American pianist and composer

Camille Lucie Nickerson (March 30, 1888 - April 27, 1982) was an American pianist, composer, arranger, collector, and Howard University professor from 1926 to 1962. She was influenced by Creole folksongs of Louisiana, which she arranged and sang.

== Early life and education ==
Nickerson was born in the French Quarter of New Orleans, the daughter of music professor and band director William Joseph Nickerson and his first wife, Aurelie Duconge. She was a member of her father's musical ensemble, the Nickerson Ladies’ Orchestra, from an early age. She earned a bachelor's degree in 1916 and a master's degree in 1932 at the Oberlin Conservatory of Music. She continued her studies with support from a Rosenwald Fellowship. Her master's thesis at Oberlin was titled "Afro-Creole Music in Louisiana: A Thesis on the Plantation Songs Created by the Creole Negroes of Louisiana."

She made further studies on a sabbatical in 1939 and 1940, at Columbia University and the Juilliard School.

== Career ==
Nickerson taught at her father's school in New Orleans as a young woman, and played organ and piano recitals in Black churches.

In 1917, Nickerson founded the B-Sharp Music Club, an organization which gave monthly concerts featuring Western art music, spirituals, and Afro-Creole music. The organization also raised money for the NAACP. In 1921, this group established the New Orleans chapter of the National Association of Negro Musicians (NANM). Nickerson would go on to hold the offices of Secretary, Vice President and ultimately, in 1944, President of NANM.

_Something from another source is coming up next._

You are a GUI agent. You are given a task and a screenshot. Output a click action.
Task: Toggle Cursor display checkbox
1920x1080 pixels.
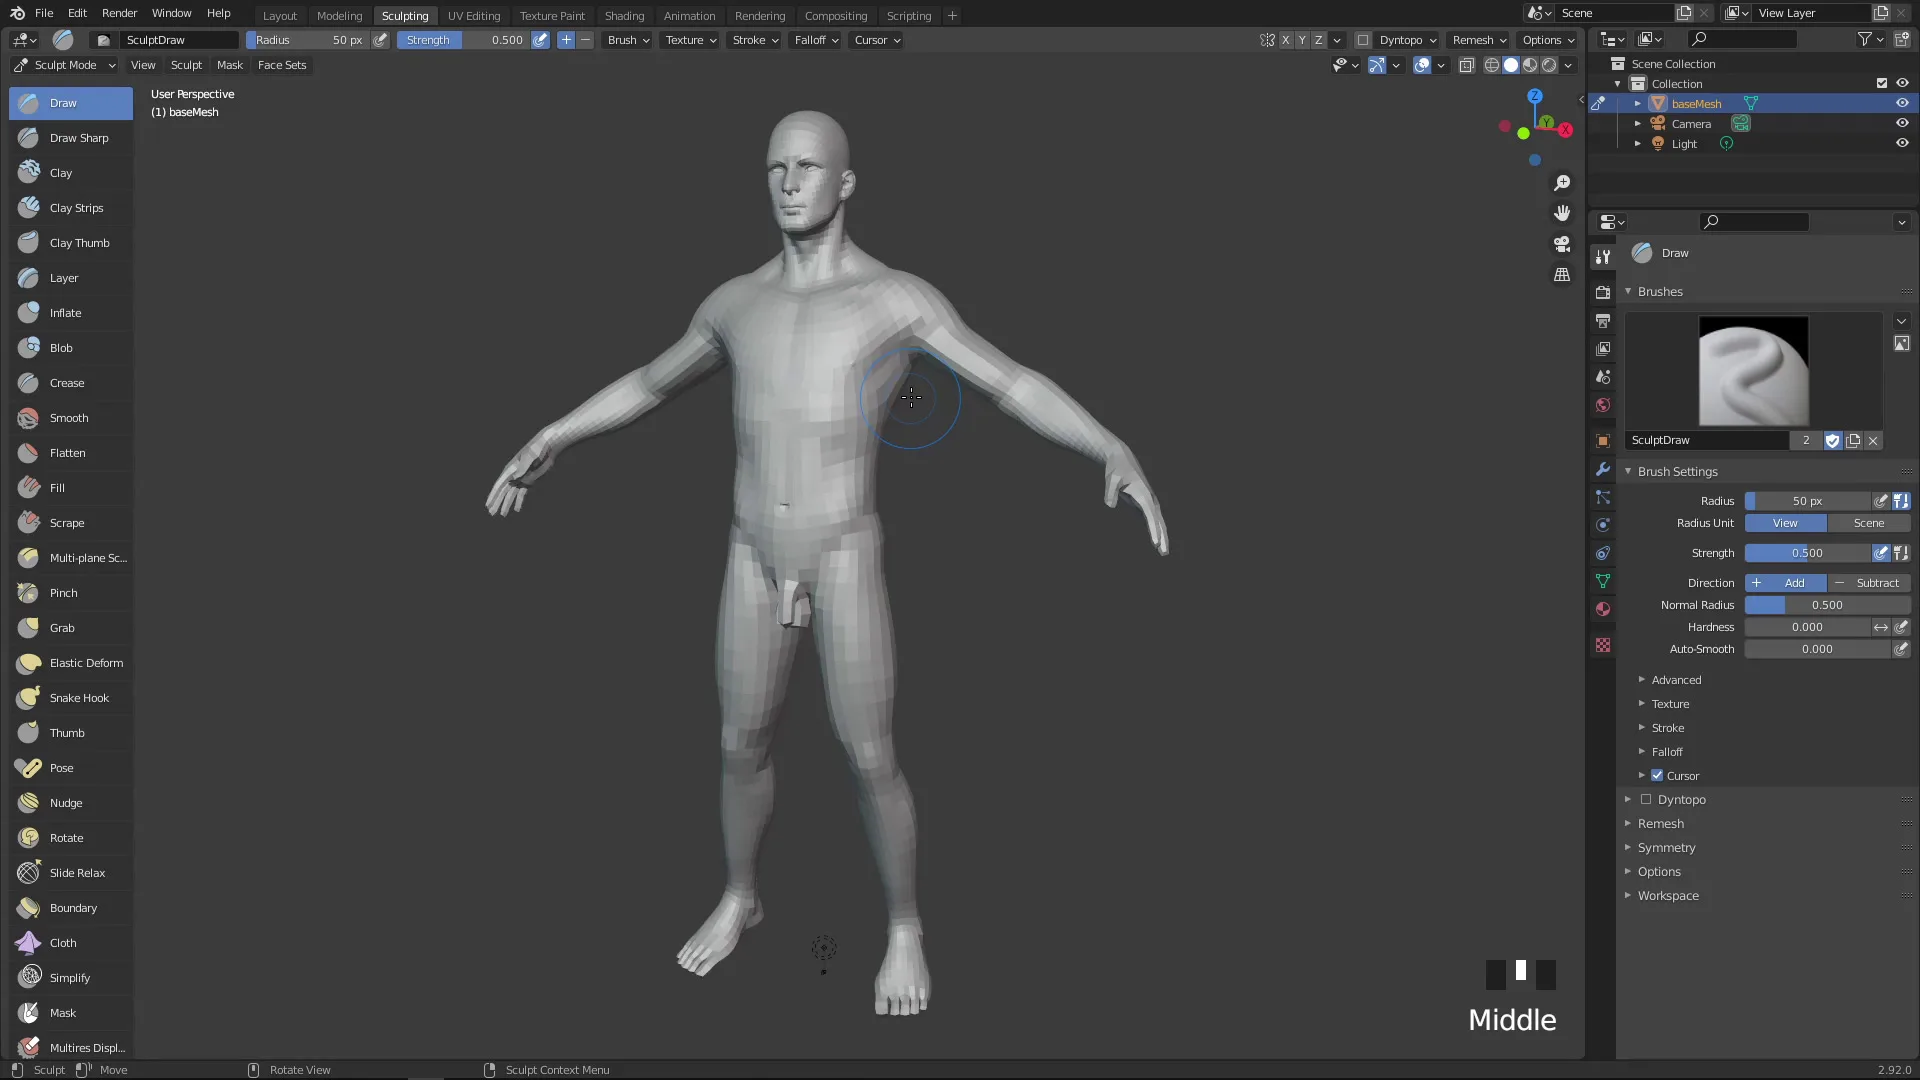point(1656,775)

In 1926, Nickerson accepted an invitation to serve as professor of music at Howard University, where she taught piano, pipe organ, and methods of teaching. She retired in 1962. As a music scholar, she researched folksongs and collected Creole songs, creating her own arrangements of songs including Michieu banjo and Lizette, to quitte la plaine.

During the 1930s and into the 1950s she toured the United States as "The Louisiana Lady", singing creole songs and dressed in a series of ruffled gowns to evoke New Orleans history. She was a featured performer in the Negro Exhibits Building at the Texas Centennial Exposition in 1936. She toured France as a cultural relations representative in 1954, sponsored by the U.S. Information Agency (USIA); her success on radio and stage in France was helped by her fluent French.

From 1935 to 1938, Nickerson was president of the National Association of Negro Musicians. She was an officer of the organization as early as 1925. She was a member of Delta Sigma Theta. Some of her arrangements were published as Five Creole Songs Harmonized and Arranged by Camille Nickerson (1942).

== Selected works ==
Source:

- "Ai Suzette" for voice and piano
- Five Creole Songs for voice and piano
  1. Chere, Mo Lemmé Toi
  2. Dansé Conni Conné
  3. Fais Do Do
  4. Lizette Ma Cheré Amie
  5. M'schieu Banjo
- "Gue, Gue, Solingaie" for voice and piano
- "Mam'selle Zizi" for voice and piano

== Personal life and legacy ==
Nickerson died in Washington, D.C. in 1982, aged 94 years. Her papers were donated to Howard University. Tulane University's Hogan Jazz Archive holds some papers from Nickerson's New Orleans years.